## Start Passage to read

For the complete feature guide — fields, seeding, enums, and more — see the Usage Guide.

Generation Pipeline

Each call to get_biodata() runs this pipeline:

  1. Sex — 50/50 or forced via sex parameter.
  2. Height — Gaussian distribution using country/sex-specific mean and standard deviation from NCD-RisC anthropometric data.
  3. BMI — Log-normal distribution from country/sex-specific mean, modelling the natural right-skew of BMI.
  4. Weight — Derived: BMI × height_m².
  5. Eye Colour — Categorical sampling from country-specific blue/intermediate/brown distribution.
  6. Hair Colour — Categorical sampling from country-specific black/brown/blond/red distribution.
  7. Skin Type — Categorical sampling from Fitzpatrick I–VI distribution.
  8. Blood Type — Categorical sampling from ABO/Rh frequencies (O+, A+, B+, AB+, O−, A−, B−, AB−).
  9. Handedness — Bernoulli sampling from country-specific left-handedness rate.

Data Sources

Trait Source Coverage
Height (mean, SD) NCD-RisC via OWID 202 countries
BMI (mean) WHO GHO via OWID 197 countries
Blood type Published population studies (Wikipedia compilation) 124 countries
Eye colour Katsara & Nothnagel 2019 + regional estimates 70 countries
Hair colour VISAGE consortium + regional estimates 62 countries
Skin tone WHO UV guidance + ethnic composition estimates 81 countries
Handedness Papadatou-Pastou et al. 2020 meta-analysis 75 countries

Dataset Tiers

Tier Countries Description
lite ~111 Countries with specific data for at least one phenotypic trait
full ~197 All countries with height data; phenotypic gaps filled with regional defaults

Building

# Example
make
# Tests
make test
# Code coverage
make coverage
# API docs
make docs

Compiler Support

Tested with:

  • Clang 18+ (-std=c++23)

## End Passage to read
## Start Supplied material

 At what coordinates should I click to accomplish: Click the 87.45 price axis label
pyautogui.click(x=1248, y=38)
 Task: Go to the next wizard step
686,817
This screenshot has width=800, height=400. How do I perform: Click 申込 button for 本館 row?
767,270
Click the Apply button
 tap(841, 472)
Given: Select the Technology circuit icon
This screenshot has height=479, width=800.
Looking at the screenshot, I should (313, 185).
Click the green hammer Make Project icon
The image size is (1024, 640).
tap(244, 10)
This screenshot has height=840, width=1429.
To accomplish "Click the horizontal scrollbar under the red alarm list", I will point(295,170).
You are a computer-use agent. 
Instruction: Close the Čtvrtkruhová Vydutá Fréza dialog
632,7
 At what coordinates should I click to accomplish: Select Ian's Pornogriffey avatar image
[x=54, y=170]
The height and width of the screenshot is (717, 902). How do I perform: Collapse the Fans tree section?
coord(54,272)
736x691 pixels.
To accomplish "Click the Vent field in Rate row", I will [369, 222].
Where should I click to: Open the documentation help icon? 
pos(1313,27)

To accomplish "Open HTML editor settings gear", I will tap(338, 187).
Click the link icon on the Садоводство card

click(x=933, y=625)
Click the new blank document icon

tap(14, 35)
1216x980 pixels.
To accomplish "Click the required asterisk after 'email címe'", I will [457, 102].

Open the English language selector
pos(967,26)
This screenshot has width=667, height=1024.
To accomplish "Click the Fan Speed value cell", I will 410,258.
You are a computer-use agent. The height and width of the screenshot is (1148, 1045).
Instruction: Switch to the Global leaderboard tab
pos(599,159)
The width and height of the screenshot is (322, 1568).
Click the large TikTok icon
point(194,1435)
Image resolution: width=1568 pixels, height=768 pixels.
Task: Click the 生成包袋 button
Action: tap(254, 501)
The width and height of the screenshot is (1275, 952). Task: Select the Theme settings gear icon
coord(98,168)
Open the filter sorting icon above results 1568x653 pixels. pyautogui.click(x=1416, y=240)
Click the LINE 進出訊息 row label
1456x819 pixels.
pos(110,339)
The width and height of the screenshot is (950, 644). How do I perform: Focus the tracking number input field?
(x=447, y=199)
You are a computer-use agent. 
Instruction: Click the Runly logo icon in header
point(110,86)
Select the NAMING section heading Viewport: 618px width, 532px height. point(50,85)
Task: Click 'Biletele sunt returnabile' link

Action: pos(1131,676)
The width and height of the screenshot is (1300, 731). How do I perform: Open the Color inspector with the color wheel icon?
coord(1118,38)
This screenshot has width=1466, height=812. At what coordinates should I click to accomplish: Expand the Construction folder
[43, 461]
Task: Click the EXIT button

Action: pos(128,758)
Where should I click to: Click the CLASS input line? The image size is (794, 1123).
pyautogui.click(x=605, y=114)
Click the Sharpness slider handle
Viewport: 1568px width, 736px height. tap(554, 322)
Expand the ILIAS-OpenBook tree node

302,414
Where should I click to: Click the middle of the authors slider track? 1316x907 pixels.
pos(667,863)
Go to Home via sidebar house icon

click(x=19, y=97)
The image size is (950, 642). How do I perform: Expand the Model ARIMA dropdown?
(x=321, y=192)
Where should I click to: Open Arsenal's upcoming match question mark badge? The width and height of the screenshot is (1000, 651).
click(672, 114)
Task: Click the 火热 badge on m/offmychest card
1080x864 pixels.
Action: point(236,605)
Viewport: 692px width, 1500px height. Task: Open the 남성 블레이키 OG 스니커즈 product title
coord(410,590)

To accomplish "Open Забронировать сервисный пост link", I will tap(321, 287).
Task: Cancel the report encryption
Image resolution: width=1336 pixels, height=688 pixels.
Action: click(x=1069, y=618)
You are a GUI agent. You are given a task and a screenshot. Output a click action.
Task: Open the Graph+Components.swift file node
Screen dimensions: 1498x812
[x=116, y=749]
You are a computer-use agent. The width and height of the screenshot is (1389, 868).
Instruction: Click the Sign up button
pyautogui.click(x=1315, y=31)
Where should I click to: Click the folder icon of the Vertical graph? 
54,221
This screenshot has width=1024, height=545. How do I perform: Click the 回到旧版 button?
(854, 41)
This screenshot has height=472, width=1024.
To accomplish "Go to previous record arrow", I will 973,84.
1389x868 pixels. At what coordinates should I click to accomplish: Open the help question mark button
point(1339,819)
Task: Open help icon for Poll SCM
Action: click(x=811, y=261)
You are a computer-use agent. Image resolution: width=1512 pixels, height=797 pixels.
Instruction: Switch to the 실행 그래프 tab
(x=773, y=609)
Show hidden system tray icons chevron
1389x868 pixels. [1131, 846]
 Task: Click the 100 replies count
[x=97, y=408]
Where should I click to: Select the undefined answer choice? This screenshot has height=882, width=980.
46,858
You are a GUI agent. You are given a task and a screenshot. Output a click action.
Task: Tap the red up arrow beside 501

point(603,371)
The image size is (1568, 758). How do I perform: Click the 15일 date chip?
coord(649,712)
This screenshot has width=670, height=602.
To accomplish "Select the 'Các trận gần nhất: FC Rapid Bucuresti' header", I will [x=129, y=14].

## End Supplied material

▶ _Task instructions_: Continue the documentation for the get_biodata() library, starting right after its final line.

▶ _Answer to this task_:
  • GCC 14+ (-std=c++23)
  • MSVC 19.38+ (/std:c++latest)

Dependencies

Dependency Version Bundled Purpose
effolkronium/random 1.4.1 Yes (random.hpp) Thread-safe RNG wrapper
Catch2 3.x Yes (amalgamated) Unit testing

Related Libraries

Library Description
name-generator Culturally appropriate full names
nickname-generator Gamer-style nicknames
birth-generator Demographically plausible birthdays
city-generator Weighted city selection by population
country-generator Weighted country selection by population
entity-generator ECS-based entity generation

License

This library is released under the MIT License.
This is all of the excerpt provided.